Georgia lawmakers hear ideas for reducing cancer burden
Published 3:52 pm Tuesday, June 3, 2025
ATLANTA – Lack of access to cancer screening is costing Georgia heartache and money, especially in rural areas with fewer doctors and an aging population, state lawmakers learned Tuesday.
It was the second hearing of a study committee of the Georgia House of Representatives, which met in Albany at Phoebe Putney Memorial Hospital to hear from experts.
The members of the Study Committee on Cancer Care Access had already heard last week in Gainesville about the state’s relatively high rates of lung and colon cancer and the potential risk of exposure to polyfluoroalkyl substances, or PFAS, particularly in parts of North Georgia.
On Tuesday, they heard about the value of screening for cancer early enough to treat it successfully and at less cost. And they learned about the challenge of providing that screening within the U.S. health-care system in general and in rural Georgia in particular.
Fewer medical students are choosing primary care because of the low pay compared to specialty fields. Fewer primary care doctors means longer drives for patients, and these doctors serve as a key gateway to screening. Add the transportation challenges to inadequate insurance coverage, and many Georgians simply aren’t getting screened for cancer, said Robert Smith, senior vice president of Early Cancer Detection Science at the American Cancer Society.

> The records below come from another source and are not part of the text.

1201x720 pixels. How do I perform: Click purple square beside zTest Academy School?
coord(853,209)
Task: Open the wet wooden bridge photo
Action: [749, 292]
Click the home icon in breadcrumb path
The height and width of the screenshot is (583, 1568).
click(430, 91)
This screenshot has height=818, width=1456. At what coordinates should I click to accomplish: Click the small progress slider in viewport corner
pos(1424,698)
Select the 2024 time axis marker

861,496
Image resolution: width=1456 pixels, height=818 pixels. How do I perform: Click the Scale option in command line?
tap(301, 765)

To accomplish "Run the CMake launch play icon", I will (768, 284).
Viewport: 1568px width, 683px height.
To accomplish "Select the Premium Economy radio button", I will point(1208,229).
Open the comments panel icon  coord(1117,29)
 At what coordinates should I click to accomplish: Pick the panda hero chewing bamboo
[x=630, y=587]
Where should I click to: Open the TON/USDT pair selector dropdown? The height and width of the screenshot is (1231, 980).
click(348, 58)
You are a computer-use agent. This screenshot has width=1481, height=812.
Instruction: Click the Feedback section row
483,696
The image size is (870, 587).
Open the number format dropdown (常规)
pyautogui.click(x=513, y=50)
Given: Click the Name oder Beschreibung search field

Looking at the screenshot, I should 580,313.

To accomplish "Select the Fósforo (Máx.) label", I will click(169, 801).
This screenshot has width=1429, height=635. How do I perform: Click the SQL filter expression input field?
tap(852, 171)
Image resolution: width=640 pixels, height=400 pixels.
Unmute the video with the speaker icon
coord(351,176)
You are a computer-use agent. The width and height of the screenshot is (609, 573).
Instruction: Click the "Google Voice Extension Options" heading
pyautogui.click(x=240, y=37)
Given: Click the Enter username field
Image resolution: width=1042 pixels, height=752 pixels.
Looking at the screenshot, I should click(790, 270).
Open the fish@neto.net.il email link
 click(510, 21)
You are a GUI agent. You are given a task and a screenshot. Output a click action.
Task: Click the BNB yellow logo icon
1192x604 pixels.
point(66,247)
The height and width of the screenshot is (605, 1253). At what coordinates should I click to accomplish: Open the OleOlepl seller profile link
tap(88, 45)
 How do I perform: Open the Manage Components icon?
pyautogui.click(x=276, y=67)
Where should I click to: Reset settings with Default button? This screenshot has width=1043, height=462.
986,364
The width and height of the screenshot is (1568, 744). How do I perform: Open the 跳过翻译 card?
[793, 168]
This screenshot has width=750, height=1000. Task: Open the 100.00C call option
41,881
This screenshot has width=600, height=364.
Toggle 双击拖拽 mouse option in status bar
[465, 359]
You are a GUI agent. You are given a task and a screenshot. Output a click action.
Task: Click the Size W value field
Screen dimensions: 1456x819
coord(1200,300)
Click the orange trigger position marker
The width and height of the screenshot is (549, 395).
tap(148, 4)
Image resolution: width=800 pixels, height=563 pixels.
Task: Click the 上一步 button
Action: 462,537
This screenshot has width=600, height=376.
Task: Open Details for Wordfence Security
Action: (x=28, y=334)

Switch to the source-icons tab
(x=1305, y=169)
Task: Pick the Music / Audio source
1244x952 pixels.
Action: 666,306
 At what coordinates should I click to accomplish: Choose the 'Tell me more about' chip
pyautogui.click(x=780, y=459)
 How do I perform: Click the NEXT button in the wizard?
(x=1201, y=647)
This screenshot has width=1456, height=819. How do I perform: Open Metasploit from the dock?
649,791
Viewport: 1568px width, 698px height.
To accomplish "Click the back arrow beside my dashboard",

Too often, patients get screened after experiencing symptoms and learn that they have advanced cancer. Then, they either suffer through distressing treatments or succumb to the disease, Smith said. The resulting pain, in human cost, ripples out to everyone around them, he added.
This inefficiency costs society a lot of money.
“Employers tell us that cancer is the top driver of their health-care costs,” Smith said, noting that two-thirds of cancer patients miss more than four weeks of work, and more than a third miss more than three months.
Smith said the U.S. health-care system relies on overworked primary care physicians and volunteer organizations to advocate for screening. He pointed to Europe, and Sweden in particular, as a model for establishing more deliberate screening systems. Georgia lawmakers could establish such a system, relieving primary care doctors of the responsibility, he said, when prompted for recommendations.
Nita Ham, executive director of the Georgia State Office of Rural Health in the Department of Community Health, painted what she called a “pretty bleak picture” of deteriorating conditions in rural Georgia.
That’s partly due to the flight of younger people, leaving an older and more cancer-prone population behind, Ham said. But the situation is compounded by inadequate insurance coverage and by hospital closures, forcing patients to drive farther for care, she said.
Eleven rural hospitals have closed since 2001, eight of them between 2013 and 2020, Ham said.
“We certainly are concerned that there may be one or two more in the near future,” she said.
Cancer costs hospitals a significant amount, said Caylee Noggle, president and CEO of the Georgia Hospital Association. She said hospitals lose tens of millions of dollars on uncompensated cancer care statewide.
Sarah Sessoms, chief operating officer of Community Health Works, which provides low-cost and mobile cancer screening, recommended that the legislature make nonprofit hospitals report the number of cancer screenings they do. She said lawmakers could establish a minimum number of indigent screenings as a condition of nonprofit status.